» **Requirement 1**
Please reproduce everything in the Pasadena Symphony article from "Both contracts are" down to "will lead two.".
» **Requirement 2**
Summarize the Pasadena Symphony article in two sentences.

» **Excerpt**
━━━━━━━━

Don’t be surprised if the Pasadena Symphony adopts “The British are Coming” as the theme for an upcoming season. In biting England-like weather conditions today in the rotunda of the Pasadena City Hall, the PSO named British-born David Lockington as the orchestra’s next music director and also announced that another Brit, Nicholas McGegan, would serve in the newly created post of principal guest conductor.

Both contracts are for three years. The 56-year-old Lockington (right) was already scheduled to conduct the opening concert of the orchestra’s 86th season Nov. 2 at Ambassador Auditorium, a program that will conclude with Stravinsky’s The Rite of Spring), and McGegan was slated for his third consecutive appearance with the ensemble on January 11, 2014 (LINK)

The remaining concert this season and the other three concerts next season will be led by previously announced guest conductors. Beginning in the 2014-2015 season, Lockington will conduct three concerts annually and McGegan will lead two.

Lockington is in his 14th season as music director of the Grand Rapids Symphony in Michigan. Since 2007 has served in a similar capacity with the Modesto Symphony in central California (Paul Jan Zdunek, CEO of the Pasadena Symphony Association, came to that position from the Modesto Symphony). Lockington is also principal conductor of Spain’s Orquestra Sinfonica del Principado de Asturias. He said today he would continue in those positions but expects to spend several weeks in Pasadena beyond those when he conducts.

━━━━━━━━

» **Source data**

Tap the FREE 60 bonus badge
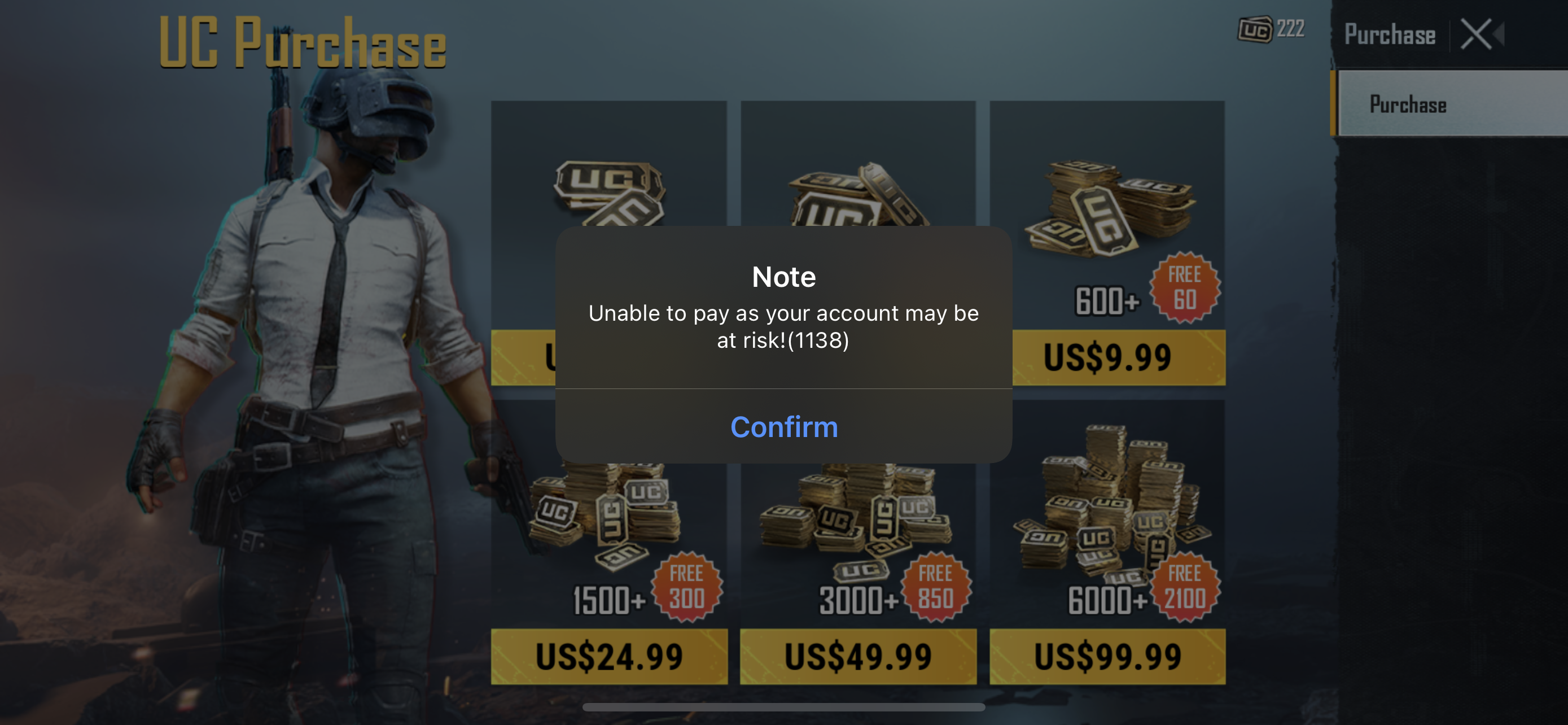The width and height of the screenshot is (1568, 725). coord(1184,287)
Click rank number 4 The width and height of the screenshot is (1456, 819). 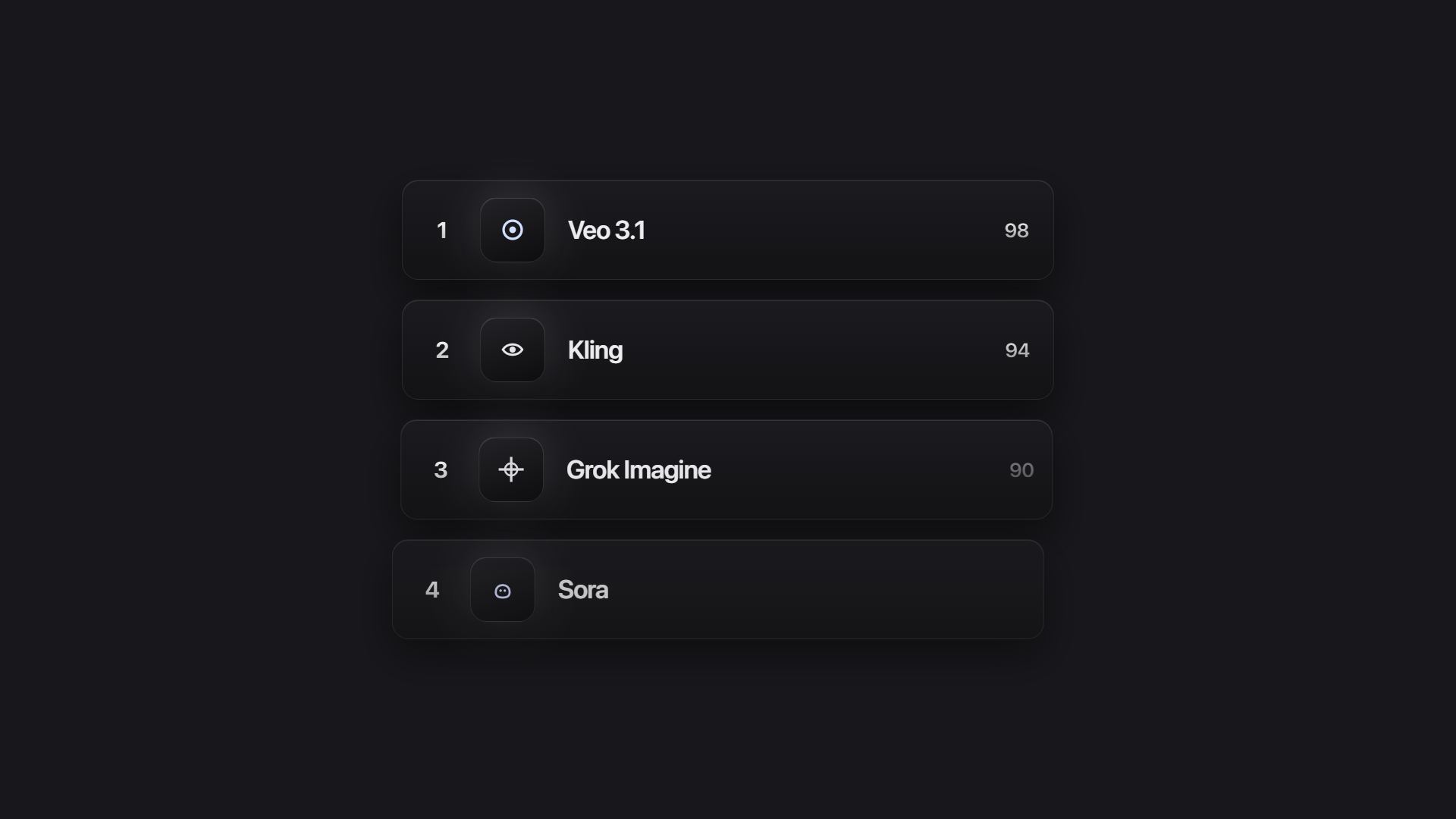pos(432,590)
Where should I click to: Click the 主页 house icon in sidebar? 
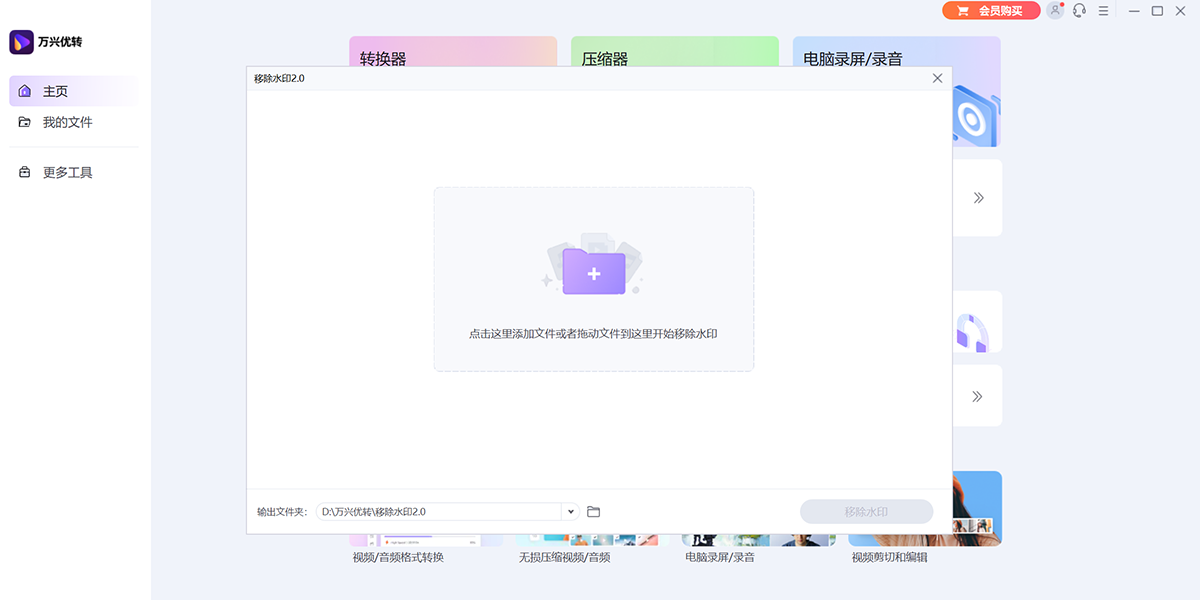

━━━━━━━━

» **Full answer 1**
Both contracts are for three years. The 56-year-old Lockington (right) was already scheduled to conduct the opening concert of the orchestra’s 86th season Nov. 2 at Ambassador Auditorium, a program that will conclude with Stravinsky’s The Rite of Spring), and McGegan was slated for his third consecutive appearance with the ensemble on January 11, 2014 (LINK)

The remaining concert this season and the other three concerts next season will be led by previously announced guest conductors. Beginning in the 2014-2015 season, Lockington will conduct three concerts annually and McGegan will lead two.

» **Full answer 2**
The Pasadena Symphony named British-born David Lockington as its next music director and fellow Brit Nicholas McGegan to the newly created post of principal guest conductor, both on three-year contracts. Beginning in the 2014-2015 season, Lockington will conduct three concerts a year and McGegan two, while Lockington keeps his positions with the Grand Rapids Symphony, the Modesto Symphony, and Spain's Orquestra Sinfonica del Principado de Asturias.